Antagonistic coinfection in rock-paper-scissors models during concurrent epidemics

TL;DR

This study models dual disease epidemics in a spatial rock-paper-scissors system, revealing how antagonistic coinfection and mobility restrictions influence spatial patterns, infection dynamics, and organism survival.

Contribution

It introduces a novel spatial model incorporating antagonistic coinfection effects and mobility restrictions, providing new insights into epidemic interactions and control strategies.

Findings

Antagonism reduces spatial pattern length scales.

Antagonism increases species population growth.
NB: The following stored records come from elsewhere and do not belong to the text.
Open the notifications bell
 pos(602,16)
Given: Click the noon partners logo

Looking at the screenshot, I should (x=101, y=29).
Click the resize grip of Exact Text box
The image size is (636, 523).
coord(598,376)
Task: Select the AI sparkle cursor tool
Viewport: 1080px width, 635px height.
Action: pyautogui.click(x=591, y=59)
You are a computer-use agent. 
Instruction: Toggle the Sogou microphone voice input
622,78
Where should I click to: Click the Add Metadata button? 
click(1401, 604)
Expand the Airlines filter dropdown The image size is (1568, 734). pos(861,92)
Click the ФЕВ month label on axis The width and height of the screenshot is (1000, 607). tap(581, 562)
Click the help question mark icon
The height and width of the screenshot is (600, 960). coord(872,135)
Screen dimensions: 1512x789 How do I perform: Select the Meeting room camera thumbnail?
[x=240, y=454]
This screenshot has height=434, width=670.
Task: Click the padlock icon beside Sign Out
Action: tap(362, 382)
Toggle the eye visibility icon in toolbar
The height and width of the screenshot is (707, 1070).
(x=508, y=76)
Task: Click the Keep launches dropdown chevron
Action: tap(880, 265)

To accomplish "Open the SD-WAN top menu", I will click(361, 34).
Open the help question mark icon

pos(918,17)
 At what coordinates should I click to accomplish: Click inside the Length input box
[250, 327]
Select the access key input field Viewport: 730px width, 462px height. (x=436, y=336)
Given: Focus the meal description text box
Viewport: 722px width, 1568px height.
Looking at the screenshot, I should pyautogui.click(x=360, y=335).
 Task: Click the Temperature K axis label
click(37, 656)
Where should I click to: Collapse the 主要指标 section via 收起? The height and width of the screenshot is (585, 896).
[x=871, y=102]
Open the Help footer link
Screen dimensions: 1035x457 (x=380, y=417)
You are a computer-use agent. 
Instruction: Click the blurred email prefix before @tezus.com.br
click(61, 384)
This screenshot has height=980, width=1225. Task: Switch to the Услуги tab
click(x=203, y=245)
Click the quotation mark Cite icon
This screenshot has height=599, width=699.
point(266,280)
Mobility restrictions decrease infection risk and increase life expectancy.

Abstract

We investigate the dynamics of dual disease epidemics within the spatial rock-paper-scissors model. In this framework, individuals from all species are equally susceptible to infection by two distinct pathogens transmitted via person-to-person contact. We assume antagonistic mortality, where the simultaneous occurrence of coinfection reduces the probability of host mortality due to complications arising from either coexisting disease. Specifically, we explore two scenarios: global antagonism, where the presence of one pathogen inhibits the progression of the other in coinfected hosts, and uneven antagonism, where only one pathogen affects the development of the other. Using stochastic simulations, we show that the characteristic length scale of the spatial patterns emerging from random initial conditions diminishes as antagonism becomes more significant. We find that antagonism enhances species population growth and reduces the average probability of healthy organisms becoming infected. Additionally, introducing individuals' mobility restrictions significantly decreases both organisms' infection risk and selection pressures. Our results demonstrate that combining mobility restrictions with antagonistic coinfection can increase organisms' life expectancy by up to $54\%$. Our findings show that integrating antagonistic coinfection and mobility restriction strategies into ecological models may provide insights into designing interventions for managing concurrent epidemics in complex systems.